Stuart's men came on, riding through us as we broke and scattered. Wheat's Louisiana Tigers came through our remnants as well. We had no support. We did not know that back of the hill the Confederate recruits were breaking badly as ourselves, and running to the rear. We were all new in war. We of the invading forces caught the full terror of that awful panic which the next day set the North in mourning, and the South aflame with a red exultation.

All around us our lines wavered, turned and fled. But to some, who knew the danger of the country back of us, it seemed safer to stay than to run. To that fact I owe my life, and at least a little satisfaction that some of us Virginians held our line for a time, even against those other Virginians who came on at us.

We were scattered in a thin line in cover of heavy timber, and when the pursuit came over us we killed a score of their men after they had passed. Such was the confusion and the madness of the pursuit, that they rolled beyond our broken line like a wave, scarce knowing we were there. Why I escaped I do not know, for I was now easily visible, mounted on a horse which I had caught as it came through the wood riderless. I was passing along our little front, up and down, as best I could in the tangle.

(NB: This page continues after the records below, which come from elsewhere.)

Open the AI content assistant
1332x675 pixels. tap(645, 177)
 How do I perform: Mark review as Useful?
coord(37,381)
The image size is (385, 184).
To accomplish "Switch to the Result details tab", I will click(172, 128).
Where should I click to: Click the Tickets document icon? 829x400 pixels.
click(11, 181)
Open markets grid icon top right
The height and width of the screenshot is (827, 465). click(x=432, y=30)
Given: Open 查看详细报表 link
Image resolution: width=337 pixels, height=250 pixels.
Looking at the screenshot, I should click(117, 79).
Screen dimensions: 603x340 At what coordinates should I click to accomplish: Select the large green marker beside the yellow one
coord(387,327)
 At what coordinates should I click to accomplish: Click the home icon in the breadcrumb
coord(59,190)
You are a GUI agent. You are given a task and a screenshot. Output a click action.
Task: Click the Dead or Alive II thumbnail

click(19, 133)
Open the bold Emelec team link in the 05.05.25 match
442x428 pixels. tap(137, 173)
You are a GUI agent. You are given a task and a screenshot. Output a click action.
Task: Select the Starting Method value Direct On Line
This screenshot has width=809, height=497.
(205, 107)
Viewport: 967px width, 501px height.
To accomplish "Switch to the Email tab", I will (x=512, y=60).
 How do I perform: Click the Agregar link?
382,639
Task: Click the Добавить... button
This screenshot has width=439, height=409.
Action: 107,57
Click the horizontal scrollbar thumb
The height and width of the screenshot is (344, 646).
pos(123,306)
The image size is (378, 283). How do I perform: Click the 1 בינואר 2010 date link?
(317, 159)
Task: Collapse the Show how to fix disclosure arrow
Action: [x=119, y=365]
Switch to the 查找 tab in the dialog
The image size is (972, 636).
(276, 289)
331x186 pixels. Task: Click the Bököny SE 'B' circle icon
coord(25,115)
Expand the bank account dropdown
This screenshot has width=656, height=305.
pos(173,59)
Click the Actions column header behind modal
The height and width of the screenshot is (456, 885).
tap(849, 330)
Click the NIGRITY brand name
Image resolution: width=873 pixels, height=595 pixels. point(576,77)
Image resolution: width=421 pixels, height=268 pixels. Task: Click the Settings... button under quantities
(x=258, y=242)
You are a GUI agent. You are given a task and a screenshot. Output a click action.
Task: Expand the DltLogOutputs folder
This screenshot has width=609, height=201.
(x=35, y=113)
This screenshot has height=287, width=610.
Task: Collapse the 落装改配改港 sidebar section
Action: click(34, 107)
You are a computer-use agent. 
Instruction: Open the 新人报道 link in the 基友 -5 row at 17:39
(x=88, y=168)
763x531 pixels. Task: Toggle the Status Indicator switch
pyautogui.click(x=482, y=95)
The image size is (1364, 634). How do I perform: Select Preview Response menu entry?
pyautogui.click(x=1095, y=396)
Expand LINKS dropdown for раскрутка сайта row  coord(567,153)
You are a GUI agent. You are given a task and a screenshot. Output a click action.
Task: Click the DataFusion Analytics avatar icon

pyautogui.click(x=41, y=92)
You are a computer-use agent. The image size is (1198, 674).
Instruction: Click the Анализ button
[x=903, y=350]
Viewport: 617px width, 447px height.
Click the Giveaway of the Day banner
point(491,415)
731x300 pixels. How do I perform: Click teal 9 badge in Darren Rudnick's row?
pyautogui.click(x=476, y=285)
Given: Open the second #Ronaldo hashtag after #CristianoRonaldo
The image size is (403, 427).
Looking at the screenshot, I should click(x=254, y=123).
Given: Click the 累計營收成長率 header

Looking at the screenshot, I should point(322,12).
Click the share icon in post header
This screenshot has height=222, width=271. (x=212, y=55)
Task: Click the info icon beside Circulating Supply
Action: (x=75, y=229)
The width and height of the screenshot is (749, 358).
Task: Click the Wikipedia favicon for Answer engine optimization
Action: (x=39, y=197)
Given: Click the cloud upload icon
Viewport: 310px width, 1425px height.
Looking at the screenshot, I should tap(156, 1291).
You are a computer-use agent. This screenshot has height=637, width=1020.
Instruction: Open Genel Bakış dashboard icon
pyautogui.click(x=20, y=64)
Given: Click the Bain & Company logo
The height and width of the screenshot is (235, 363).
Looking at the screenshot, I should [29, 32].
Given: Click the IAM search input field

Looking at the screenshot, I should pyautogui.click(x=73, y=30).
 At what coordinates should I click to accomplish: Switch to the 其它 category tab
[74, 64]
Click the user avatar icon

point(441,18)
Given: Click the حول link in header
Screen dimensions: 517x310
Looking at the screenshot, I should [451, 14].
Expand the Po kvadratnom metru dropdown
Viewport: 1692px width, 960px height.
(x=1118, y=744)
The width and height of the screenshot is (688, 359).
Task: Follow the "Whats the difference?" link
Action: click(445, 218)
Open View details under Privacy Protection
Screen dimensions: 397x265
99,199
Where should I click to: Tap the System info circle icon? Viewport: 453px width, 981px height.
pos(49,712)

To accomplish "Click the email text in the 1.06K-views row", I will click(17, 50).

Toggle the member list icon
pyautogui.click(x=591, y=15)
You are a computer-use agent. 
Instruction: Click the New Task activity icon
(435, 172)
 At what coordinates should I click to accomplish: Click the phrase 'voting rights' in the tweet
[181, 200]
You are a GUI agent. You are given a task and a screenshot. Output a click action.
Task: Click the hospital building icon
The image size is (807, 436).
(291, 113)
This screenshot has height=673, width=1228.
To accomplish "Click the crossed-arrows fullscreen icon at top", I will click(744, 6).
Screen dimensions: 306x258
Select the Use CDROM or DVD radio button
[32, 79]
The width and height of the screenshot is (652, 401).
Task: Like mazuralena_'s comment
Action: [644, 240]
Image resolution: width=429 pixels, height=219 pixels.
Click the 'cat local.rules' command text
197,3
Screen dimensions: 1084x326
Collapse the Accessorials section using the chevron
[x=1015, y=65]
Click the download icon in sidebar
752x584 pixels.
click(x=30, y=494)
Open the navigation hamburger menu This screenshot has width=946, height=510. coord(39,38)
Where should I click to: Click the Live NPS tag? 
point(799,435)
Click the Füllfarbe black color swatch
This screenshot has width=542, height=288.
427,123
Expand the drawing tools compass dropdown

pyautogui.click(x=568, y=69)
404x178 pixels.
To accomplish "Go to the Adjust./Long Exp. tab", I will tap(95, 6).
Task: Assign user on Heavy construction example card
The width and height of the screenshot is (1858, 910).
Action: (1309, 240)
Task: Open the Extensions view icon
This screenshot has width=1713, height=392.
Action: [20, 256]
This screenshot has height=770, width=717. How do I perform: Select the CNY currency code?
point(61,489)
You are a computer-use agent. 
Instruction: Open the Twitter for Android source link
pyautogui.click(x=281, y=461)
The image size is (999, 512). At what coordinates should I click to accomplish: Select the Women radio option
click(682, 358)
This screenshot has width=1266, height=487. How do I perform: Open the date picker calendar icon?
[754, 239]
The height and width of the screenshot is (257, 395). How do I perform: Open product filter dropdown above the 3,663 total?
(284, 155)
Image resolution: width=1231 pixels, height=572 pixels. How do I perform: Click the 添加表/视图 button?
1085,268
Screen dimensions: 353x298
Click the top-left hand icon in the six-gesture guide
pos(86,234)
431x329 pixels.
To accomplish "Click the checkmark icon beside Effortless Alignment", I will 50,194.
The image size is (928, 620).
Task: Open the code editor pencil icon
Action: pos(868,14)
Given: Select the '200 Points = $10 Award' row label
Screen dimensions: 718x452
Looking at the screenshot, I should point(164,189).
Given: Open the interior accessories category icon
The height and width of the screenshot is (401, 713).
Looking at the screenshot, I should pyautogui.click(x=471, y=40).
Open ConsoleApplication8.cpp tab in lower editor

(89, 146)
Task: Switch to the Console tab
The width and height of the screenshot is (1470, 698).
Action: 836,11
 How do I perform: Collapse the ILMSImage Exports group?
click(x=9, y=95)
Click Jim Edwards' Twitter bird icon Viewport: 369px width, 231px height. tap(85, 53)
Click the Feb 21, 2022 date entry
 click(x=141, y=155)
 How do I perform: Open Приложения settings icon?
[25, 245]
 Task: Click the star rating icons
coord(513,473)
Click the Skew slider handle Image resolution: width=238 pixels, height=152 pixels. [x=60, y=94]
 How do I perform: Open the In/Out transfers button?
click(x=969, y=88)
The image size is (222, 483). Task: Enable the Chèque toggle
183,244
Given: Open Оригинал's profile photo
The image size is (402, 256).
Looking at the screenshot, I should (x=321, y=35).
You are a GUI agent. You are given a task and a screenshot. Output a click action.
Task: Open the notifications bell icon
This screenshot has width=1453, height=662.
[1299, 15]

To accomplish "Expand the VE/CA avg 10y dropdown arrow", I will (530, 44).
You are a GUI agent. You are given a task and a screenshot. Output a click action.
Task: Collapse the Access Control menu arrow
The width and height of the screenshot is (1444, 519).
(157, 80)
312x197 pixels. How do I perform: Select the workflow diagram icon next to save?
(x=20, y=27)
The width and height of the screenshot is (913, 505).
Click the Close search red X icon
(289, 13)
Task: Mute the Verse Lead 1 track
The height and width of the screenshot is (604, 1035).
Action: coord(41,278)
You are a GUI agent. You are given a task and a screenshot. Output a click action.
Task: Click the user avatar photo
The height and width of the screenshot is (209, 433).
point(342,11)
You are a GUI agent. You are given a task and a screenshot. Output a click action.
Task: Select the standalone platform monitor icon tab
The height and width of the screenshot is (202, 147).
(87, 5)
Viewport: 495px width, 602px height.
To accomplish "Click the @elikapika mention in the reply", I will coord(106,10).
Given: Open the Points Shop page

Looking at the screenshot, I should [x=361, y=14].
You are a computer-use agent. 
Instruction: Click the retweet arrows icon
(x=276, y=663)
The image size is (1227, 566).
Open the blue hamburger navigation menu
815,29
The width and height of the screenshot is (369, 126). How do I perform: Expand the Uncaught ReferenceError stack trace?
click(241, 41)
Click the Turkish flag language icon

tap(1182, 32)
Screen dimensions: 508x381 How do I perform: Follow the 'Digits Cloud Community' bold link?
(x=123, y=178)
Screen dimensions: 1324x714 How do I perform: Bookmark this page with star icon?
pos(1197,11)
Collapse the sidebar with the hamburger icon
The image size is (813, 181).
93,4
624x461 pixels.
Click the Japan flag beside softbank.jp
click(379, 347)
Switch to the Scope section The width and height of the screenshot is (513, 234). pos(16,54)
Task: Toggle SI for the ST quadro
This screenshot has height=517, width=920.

The pursuit went through us strung out, scattered, as disorganized as our own flight. They were practically over us and gone when, as I rode to the right flank of the remaining splinter of my little company, I saw, riding down upon us, a splendid soldier, almost alone, and apparently endeavoring to reach his command after some delay at the rear. He was mounted on a fine horse—a great black animal. His tall figure was clad in the gray uniform of the Confederates, with a black hat sweeping back from his forehead. He wore cavalry boots and deep gauntleted gloves, and in all made a gallant martial figure as he rode. A few of our men, half witless with their terror, crossed his path. I saw him half rise, once, twice, four times, standing in the stirrups to enforce his saber cuts, each one of which dropped a man. He and his horse moved together, a splendid engine of ruthless, butchery.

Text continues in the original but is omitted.